When creating a new car colour, Ford’s designers have to look at a diverse range of societies and predict how changing moods will affect colour preferences. The designers then combine that with knowledge of how trends in design disciplines are changing to create colours that look on-trend, nearly half a decade after they were developed.
The design process starts four years ahead of a vehicle going on sale, with Ford’s designers researching trends across the major design disciplines. “Our designers regularly get together and we look at what’s happening in architecture, products and interiors,” said Emily Lai, Design Manager, Colour and Materials Design for Ford in Asia Pacific.
Once the design team has a feel for where design trends are heading, they must become social scientists. “Color choice doesn’t just reflect your personality, it also acts as a reflection of the circumstances around you,” explained Lai. “If you’re amongst a lot of pressure and stress, for example, it will affect your choices and moods.”

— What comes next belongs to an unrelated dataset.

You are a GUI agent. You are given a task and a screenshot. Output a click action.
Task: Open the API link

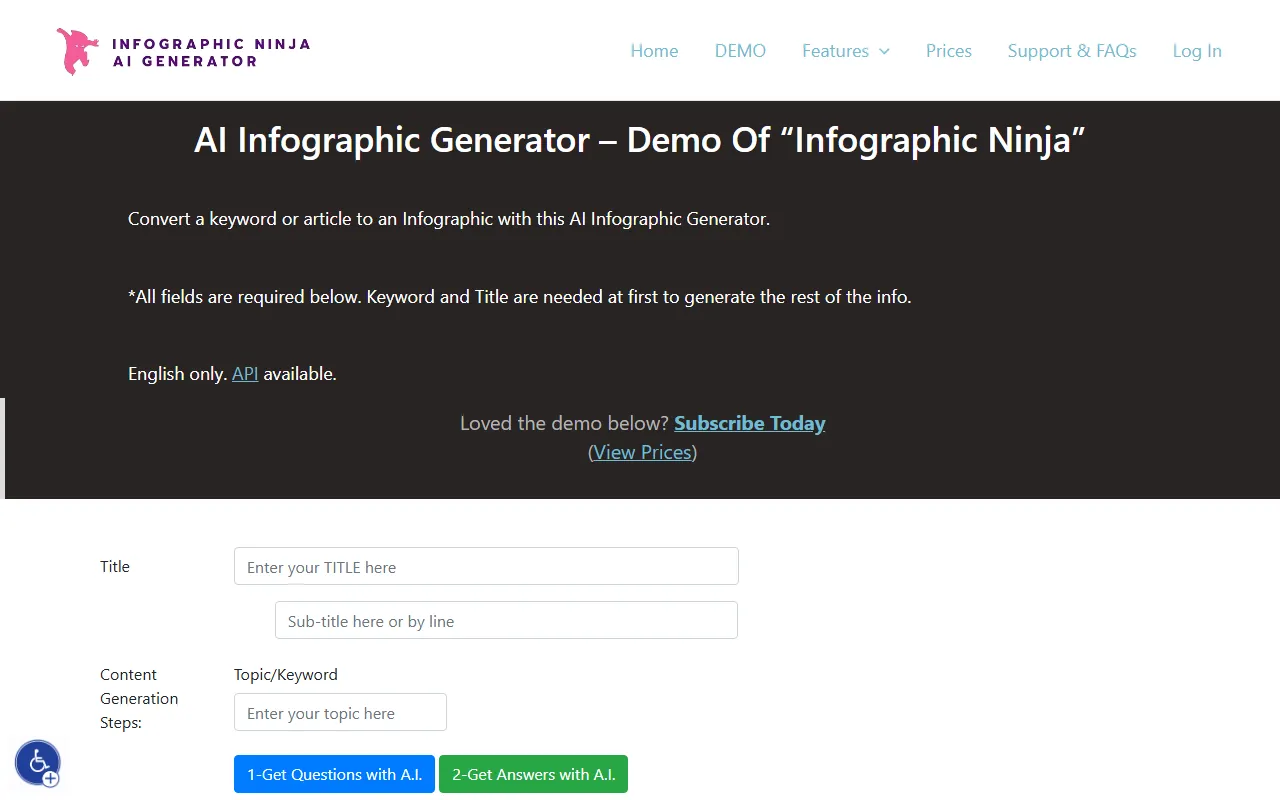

A clear example of this came after the 2008 financial crisis, when economic concerns drove people to worry more about the resale value of cars. As a result, conservative colors dominated vehicle sales, as buyers tended to prioritise appeal to future owners over self-expression. The global financial crisis also drove “safe” colour choices as a reflection of the mood of the time. Ostentatious colours would be confronting, even disrespectful, to your fellow citizens
While the financial crisis affected much of the globe, every year brings unique shifts and changes in the cultures that make up Asia Pacific, where Lai is based. China, in particular, is a country where people’s attitudes and values are changing fast along with the pace of development – in the last couple of years, this has meant white becoming less popular as car owners become more confident, expressing themselves with different colours. In India, the hot climate makes lighter colours more popular. In Thailand, Ford has seen a significant growth of white vehicle sales during the past five years, while black is still the most popular colour among Thai motorists.

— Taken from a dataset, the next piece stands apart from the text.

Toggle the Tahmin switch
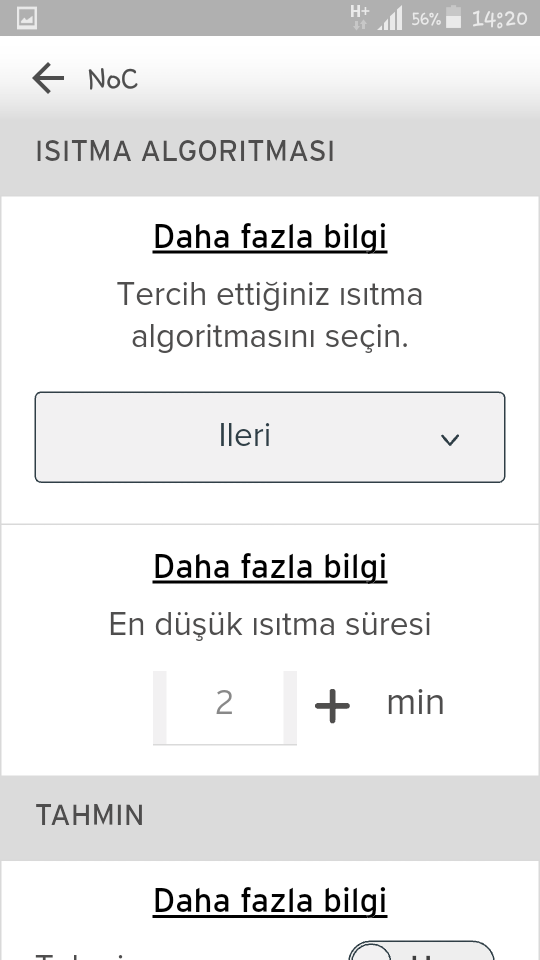[x=421, y=950]
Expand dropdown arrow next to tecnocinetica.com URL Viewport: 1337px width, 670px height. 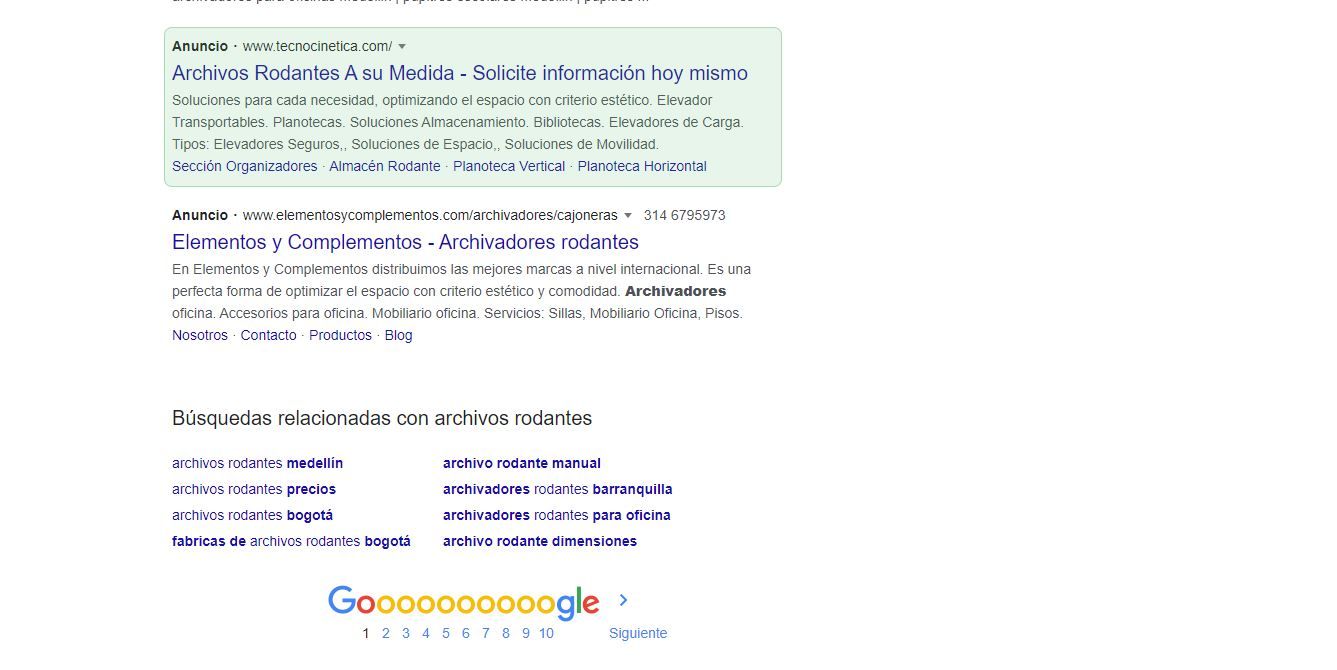[x=402, y=46]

Religions, politics and values are different in each country, making the job of people who predict car colour trends especially tricky. It’s not just socio-economic conditions which influence color trends – the type of car plays a part, too.
Large sedans are associated with business and luxury, so developing a hot pink would be a waste of time. Smaller sedans like the China-only Ford Escort are family cars, so fresh and inviting whites appeal. SUVs nod to the outdoors lifestyle, so natural bronzes and coppers have been performing well. Pickup trucks have traditionally been seen as rugged workhorses, so bright shades haven’t sold as well, though that has begun to change with the recent trend for higher-end lifestyle-targeted pickup trucks, evidenced by the popularity of the Ford Ranger WildTrak in Pride Orange.
“Ford’s vehicle lineup in Asia Pacific is very diverse, and a colour that performs well on one vehicle in one market won’t necessarily perform as well in a different country,” said Lai.
Across most vehicle types, there are staple colours that don’t often change. These include whites, blacks and solid colours such as reds. These vehicle colours perform consistently, so they aren’t often updated. But periodically, advances in paint technology make changing the colour worthwhile. Changes in car design also have an impact.
“The shapes of cars and ways of using materials change, and different paints respond differently to that,” said Lai. This means as car shapes become more dynamic and sporty, expressive colours will be popular for their ability to complement the exciting vehicle forms.
Lai and her Ford colleagues are constantly working on what’s next. Happily, it seems like the gloom of the financial crisis might finally be a thing of the past.
“We’re noticing with the younger generation there is a sign of optimism that comes from a faith in technology, and that will bring in a lot more bright colours,” said Lai. “There will be bright colours for sportier vehicles, and there will be a trend coming through with accents, too, where one or more parts of the car are a different colour.”